Amministrativo

La Consulta: lecito estromettere Autostrade dalla ricostruzione

di Giovanni Negri

In una giornata caratterizzata dalle polemiche per l’affidamento ad Autostrade della gestione del nuovo Ponte di Genova, almeno fino alla revoca della concessione, arriva a sera il comunicato della Corte costituzionale che considera legittima l’esclusione della società da tutta l’opera di costruzione. Una decisione che complica certo il percorso per chi, all’interno della maggioranza, punta ancora a un accordo con Aspi.

Le motivazioni saranno depositate solo tra qualche tempo, ma intanto la Consulta fa sapere che la decisione del Governo di non affidare ad Aspi la ricostruzione del Ponte Morandi si giustifica per l’eccezionale gravità della situazione, tale da spingere l’Esecutivo, in via precauzionale, a non coinvolgere nei lavori proprio la società che era incaricata della manutenzione del Ponte stesso.

Ne trae soddisfazione il premier Giuseppe Conte che, dalla Spagna, fa sapere come la sentenza della Consulta «ci conforta sulla piena legittimità della soluzione normativa che a suo tempo venne elaborata dal Governo». Gli fa eco il ministro degli Esteri Luigi Di Maio, per il quale «la Consulta ci ha dato ragione, non era illegittimo estromettere i Benetton dalla ricostruzione del Ponte di Genova. Adesso pensiamo a fare giustizia per le famiglie delle 43 vittime».

Ieri sul tavolo della Corte erano approdate le questioni sollevate dal Tar della Liguria su numerose disposizioni del decreto legge n. 109 del 2018 (Decreto Genova) emanato dopo il crollo del Ponte Morandi. Il decreto ha affidato a un commissario straordinario le attività di demolizione integrale e ricostruzione del Ponte, oltre all’espropriazione delle aree interessate. Inoltre, al commissario è stato affidato il compito di individuare le imprese affidatarie, impedendogli di rivolgersi alla concessionaria Aspi e alle società da lei controllate o a lei collegate. Infine, il decreto impugnato ha obbligato Aspi a sostenere tutti i costi relativi, sia sul fronte della ricostruzione sia su quello degli espropri.
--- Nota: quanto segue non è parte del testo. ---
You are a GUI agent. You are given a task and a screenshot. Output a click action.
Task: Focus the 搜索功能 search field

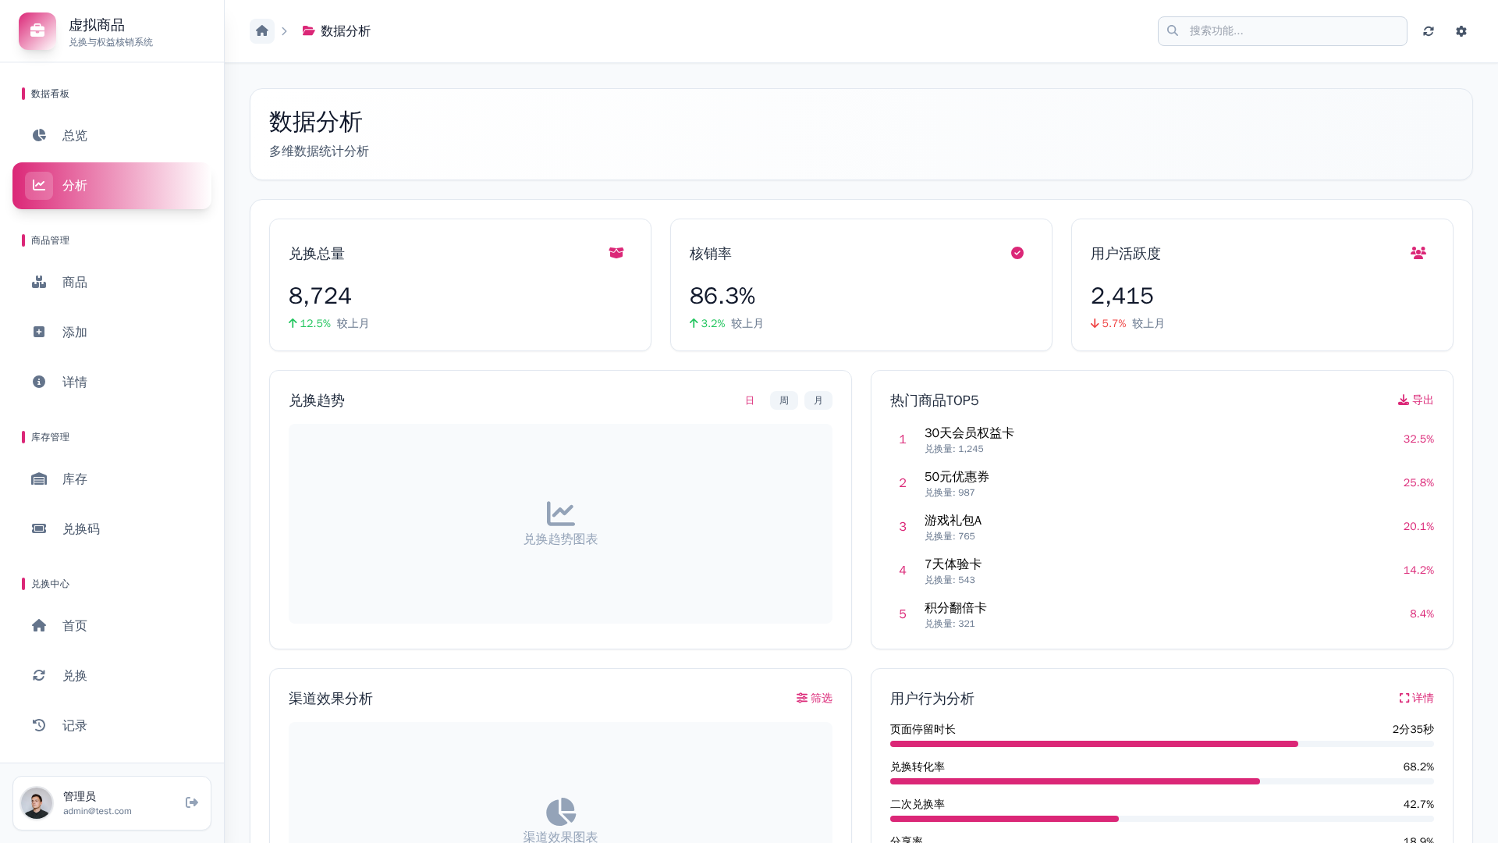[x=1291, y=31]
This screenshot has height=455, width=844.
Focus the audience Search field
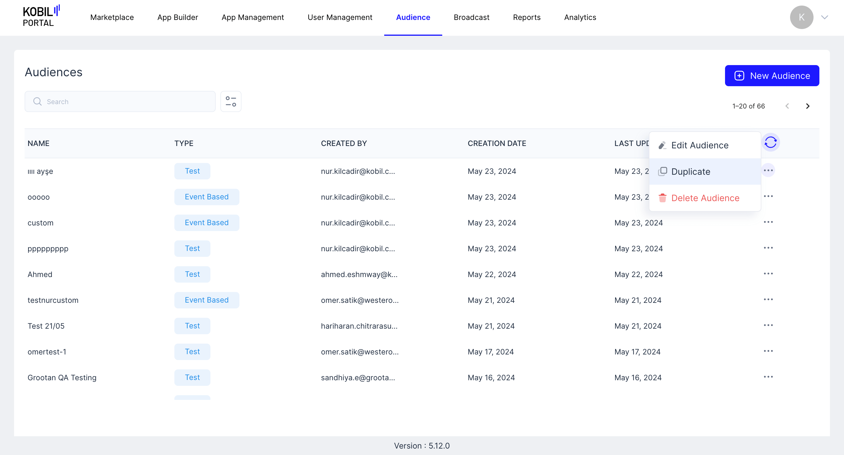pyautogui.click(x=125, y=102)
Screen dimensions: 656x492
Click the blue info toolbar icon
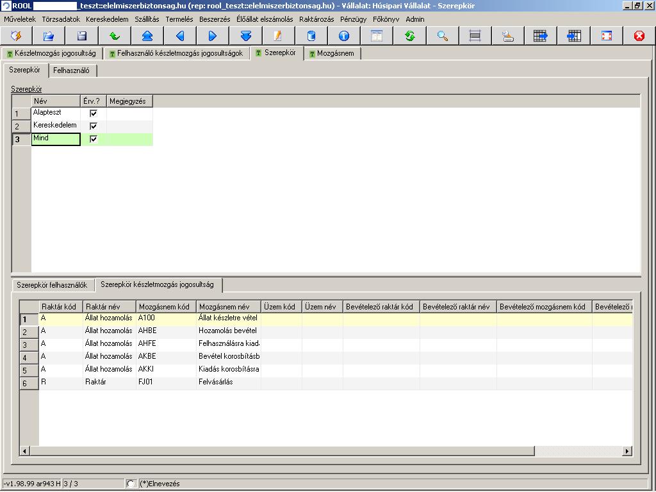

La Corte ha giudicato infondate le questioni sollevate sull’esclusione di Autostrade dalla procedura negoziata per la selezione delle imprese cui affidare l’operazione di ricostruzione e inammissibili quelle sull’obbligo di farsi carico di tutte le spese.

Di diverso avviso era stato il Tar che, con una raffica di ordinanze, aveva messo nel mirino una serie di elementi del Decreto Genova. In particolare, a venire contestata era stata la tenuta giuridica delle ragioni alla base dell’esclusione di Aspi, il decreto infatti metteva in evidenza come non si poteva escludere una forma di responsabilità della società concessionaria nel disastro del 14 agosto del 2018 e andasse di conseguenza evitato «un ulteriore indebito vantaggio competitivo nel sistema delle concessioni autostradali».

Ragioni che al Tar erano sembrate in conflitto con il parametro di ragionevolezza cristallizzato nell’articolo 3 della Costituzione: «Infatti, l’enunciata impossibilità di escludere che all’origine dell’evento si collochi un grave inadempimento della concessionaria autostradale non equivale ad affermare che la stessa sia responsabile in relazione al mancato assolvimento degli obblighi di manutenzione idonei, in ipotesi, ad evitare il crollo dell’infrastruttura».

L’esclusione in altre parole sarebbe stata fondata non tanto sull’accertata responsabilità per il crollo del viadotto del Polcevera, ma su una semplice ipotesi, fondata sulla «non certa irresponsabilità» della società. Tanto più grave la scelta poi, sostenevano le ordinanze di rinvio, a tenere conto che il Governo ha imposto alla concessionaria di finanziare l’intervento di ripristino, senza predeterminare alcun parametro quantitativo al riguardo e senza prevedere la restituzione delle somme versate, nel caso la responsabilità per il crollo del ponte dovesse essere esclusa.